EliminarNo debiéramos poner puertas al campo ni tanta etiqueta a la poesía. Que si poesía joven, que si poesía madura, que si poesía femenina... Hace poco, asistí a la presentación de un libro de poemas en Palma, y la gentil introductora diferenciaba (aún estoy un pelín escandalizado, lo siento) la "poesía de la menstruación" de la "poesía del pene". Reconozco que llevo leyendo poesía desde hace más de cincuenta años y jamás me he topado ni con la una ni con la otra. Valga esto, don Pedro, para afirmar con contundencia que la poesía de Constantino Molina está más allá de las etiquetas con que, queriéndole hacer un favor, se le limite, y que "algunos poetas provinciales" le seguimos con interés y alegría, y que pedimos sus libros en nuestras librerías de cabecera y, tras purgar la pausa de su localización y envío (yo vivo en una isla, y pareciera que todo llega en "vaporetto"), y pagar religiosamente los euros que estipula el comerciante (comprar poesía es una actividad sanísima que recomiendo), la leemos con interés y desigual provecho, que, afortunadamente, no es orégano todo el monte, y Molina va a seguir creciendo, y mucho, como poeta, estoy seguro. Se puede escribir bien desde la inmanencia y desde la trascendencia, así como mal desde ambos presupuestos: atendamos al poeta sin hacer virtud de lo que sólo es opción.

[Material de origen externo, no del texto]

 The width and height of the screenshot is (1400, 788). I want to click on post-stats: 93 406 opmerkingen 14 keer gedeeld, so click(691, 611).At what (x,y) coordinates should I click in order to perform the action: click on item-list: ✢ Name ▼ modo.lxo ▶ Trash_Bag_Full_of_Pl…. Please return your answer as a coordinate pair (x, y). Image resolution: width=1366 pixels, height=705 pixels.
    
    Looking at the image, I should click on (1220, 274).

ResponderEliminarHace bien en recomendar el libro, y al autor, aunque eso de "poeta joven" es un concepto que chirría más que los ejes de la carreta de Yupanqui. Hay quien después de los dieciséis años jamás volvió a escribir buena poesía, y ambos conocemos a algunos poetas excelentes que empezaron a publicar a los sesenta. La edad en poesía es mera anécdota.
Sea como sea, gracias por hablar de poesía y poetas, aquí, desde donde tan lejos -afortunadamente- se oye el rumor algo confuso de las a veces turbias aguas del feisbú.

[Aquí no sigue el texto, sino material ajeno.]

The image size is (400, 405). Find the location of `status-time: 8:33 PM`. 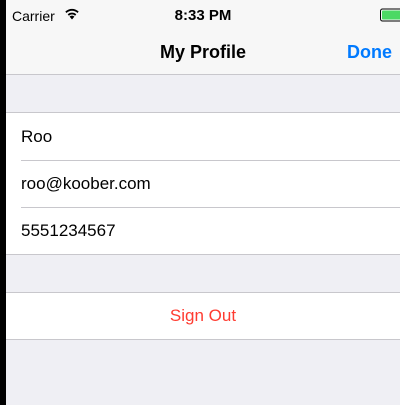

status-time: 8:33 PM is located at coordinates (203, 16).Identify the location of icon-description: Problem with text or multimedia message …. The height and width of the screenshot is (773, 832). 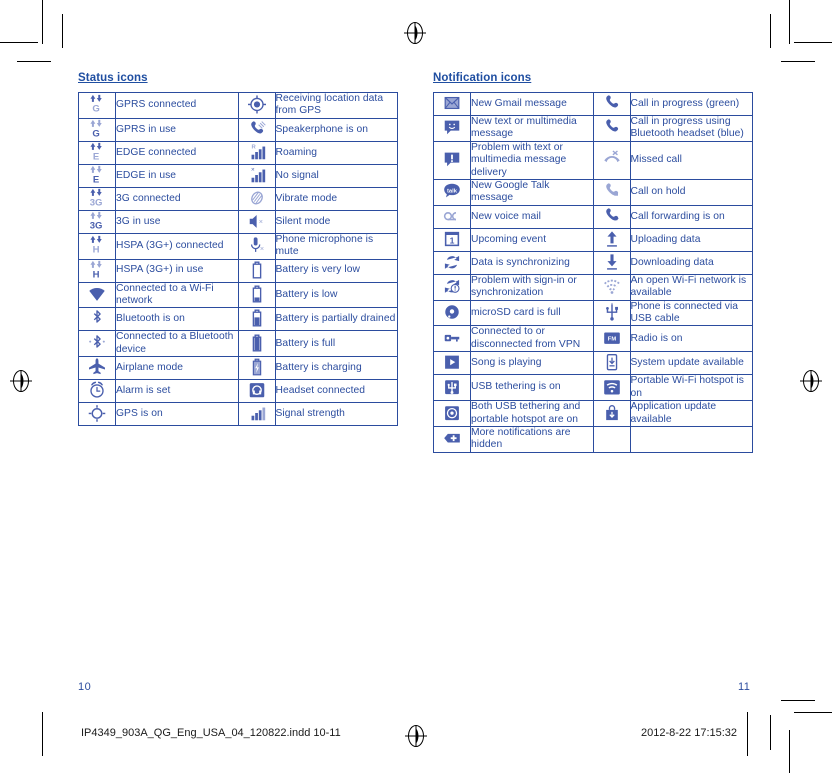
(532, 160).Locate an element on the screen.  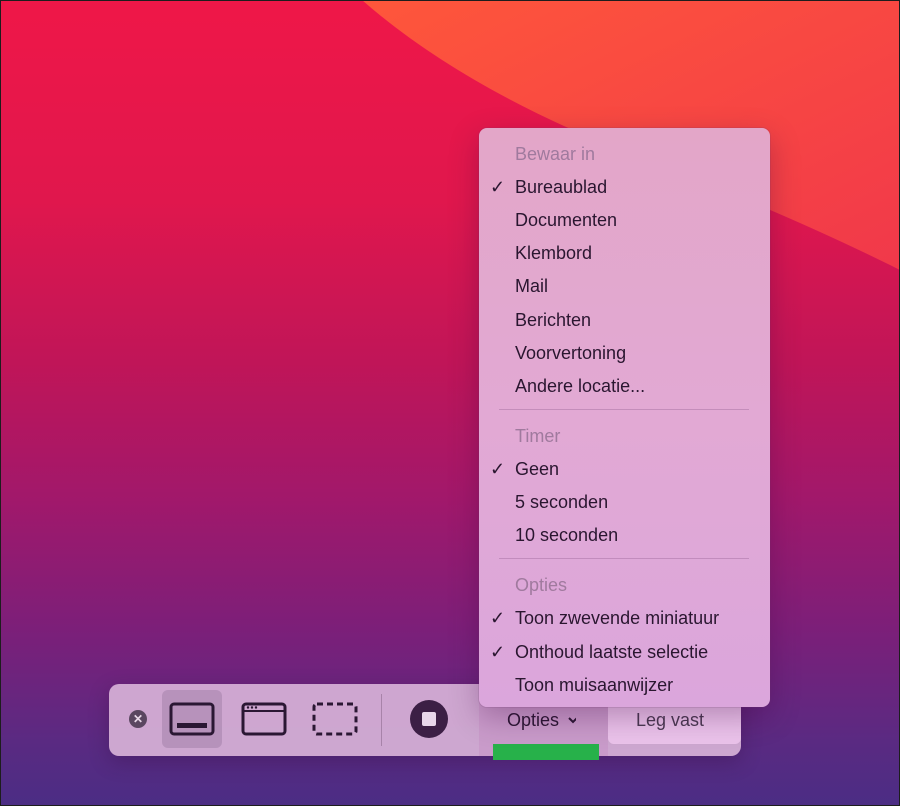
menu-item-clipboard: Klembord is located at coordinates (554, 254).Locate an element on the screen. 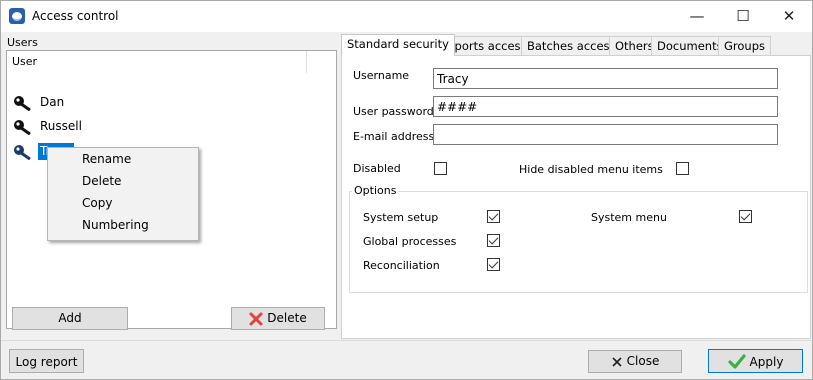  email-field is located at coordinates (606, 134).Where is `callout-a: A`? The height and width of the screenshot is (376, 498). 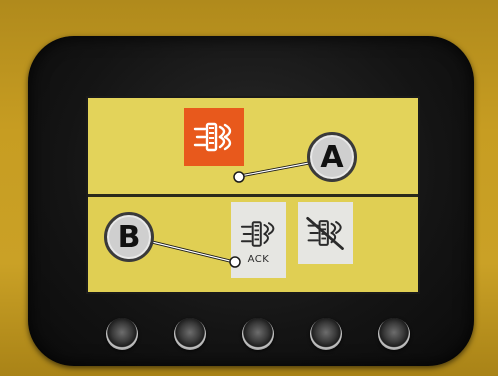 callout-a: A is located at coordinates (332, 157).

Muchas gracias. Es cierto que ahora se compartimenta la poesía de una manera que roza la extravagancia en muchos casos. Yo no le hago ascos a ninguna siempre que sea buena. Por eso precisamente de vez en cuando les tiro algún pellizquillo a ciertos poetas provinciales demasiado satisfechos de sí mismos: si leyeran más y más afuera, serían mejores poetas. Podría decir nombres, pero todo el mundo los conoce. Desde luego, entre ellos no estás tú, que además vives oreado por el otro mar. Por mi parte continuaré leyendo, que los que no somos poetas también tenemos derecho a leer poesía y a opinar aunque no nos pidan opinión.